Modernism will then claim that this act of Creation is common throughout the Universe, and unfortunately, pope John XXIII expressed his openness towards aliens. Probably, Life does exist in the Universe, in some solar systems, but with probability inversely proportional to its level of natural history. Even though not atheistic, modernistic philosophy is false. But pope Pius XII, by 1950, in his readable encyclical, Humani generis (Of Humankind), had claimed the dogma of monogenism (and hence also geocentrism) that all human beings descend from Adam and Heva here on Earth. With more astronomical knowledge, the Earth is a special place.
Extremely good discussion in light of modern day developments in the Church under a far left pontiff.
What this article lacks is a recognition that Pope Pius X may have been intemperate in his criticism of the Modernists.
The problem with “Modernism” is that it became the code word for reactionaries to attack what they don’t like in necessary Church reforms. And Church reforms were necessary – because the Church in the way she operated was no longer relating to the people she is supposed to evangelize. And also she held many assumptions about the world that were no longer true.
And we now face the embarrassment that the Roman Curia is indeed obscurantist. It is an obscurantist institution that refuses to let clerical sex-abuse survivors advise bishops if they are women.

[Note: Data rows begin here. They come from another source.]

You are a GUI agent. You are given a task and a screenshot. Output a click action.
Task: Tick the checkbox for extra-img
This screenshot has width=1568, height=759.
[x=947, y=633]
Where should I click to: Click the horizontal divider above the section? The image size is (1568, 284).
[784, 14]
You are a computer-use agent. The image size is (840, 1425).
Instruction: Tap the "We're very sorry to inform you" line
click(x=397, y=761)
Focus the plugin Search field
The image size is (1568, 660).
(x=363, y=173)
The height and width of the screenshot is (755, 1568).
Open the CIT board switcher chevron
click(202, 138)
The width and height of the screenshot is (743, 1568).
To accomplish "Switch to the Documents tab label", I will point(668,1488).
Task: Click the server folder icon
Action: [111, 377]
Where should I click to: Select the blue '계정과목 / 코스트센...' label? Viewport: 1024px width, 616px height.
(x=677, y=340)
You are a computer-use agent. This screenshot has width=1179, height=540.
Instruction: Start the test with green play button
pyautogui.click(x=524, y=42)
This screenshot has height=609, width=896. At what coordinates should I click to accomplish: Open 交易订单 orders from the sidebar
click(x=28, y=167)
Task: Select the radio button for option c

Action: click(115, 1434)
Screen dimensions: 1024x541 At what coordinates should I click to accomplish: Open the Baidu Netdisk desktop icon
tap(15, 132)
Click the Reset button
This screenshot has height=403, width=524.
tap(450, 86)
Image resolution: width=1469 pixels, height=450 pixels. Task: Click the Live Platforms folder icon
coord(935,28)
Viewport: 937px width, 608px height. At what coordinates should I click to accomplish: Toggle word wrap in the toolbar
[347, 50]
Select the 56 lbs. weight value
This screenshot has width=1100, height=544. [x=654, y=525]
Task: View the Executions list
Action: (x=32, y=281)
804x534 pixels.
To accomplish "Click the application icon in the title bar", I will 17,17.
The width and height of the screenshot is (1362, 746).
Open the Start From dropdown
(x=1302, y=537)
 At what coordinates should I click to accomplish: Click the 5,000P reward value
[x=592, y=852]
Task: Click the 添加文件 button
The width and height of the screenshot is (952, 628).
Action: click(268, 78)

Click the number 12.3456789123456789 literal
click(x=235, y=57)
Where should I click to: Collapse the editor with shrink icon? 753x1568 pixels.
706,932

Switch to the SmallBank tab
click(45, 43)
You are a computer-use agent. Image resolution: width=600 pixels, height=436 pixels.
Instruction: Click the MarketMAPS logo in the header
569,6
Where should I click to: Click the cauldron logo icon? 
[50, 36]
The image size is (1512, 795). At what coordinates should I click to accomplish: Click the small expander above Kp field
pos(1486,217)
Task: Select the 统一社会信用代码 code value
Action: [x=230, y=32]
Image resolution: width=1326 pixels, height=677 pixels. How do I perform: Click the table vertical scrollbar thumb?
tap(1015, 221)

For instance, Pascendi and Lamentabili condemned Protestantism, but their image of Protestantism is that of 16th-Century Protestantism. 20th Century Protestantism is changed vastly from 16th-Century Protestantism, so what is a valid criticism of 16th-C Protestantism may or may not be a valid criticism of 20th-C Protestantisim.
This article tells more about American traditionalists than about Pius X that traditionalists choose to focus on “beating with fists”, in contrast to Christ who taught us to turn the other cheek.
Thank you, a great and insightful essay. Pius X is a Pope for the ages.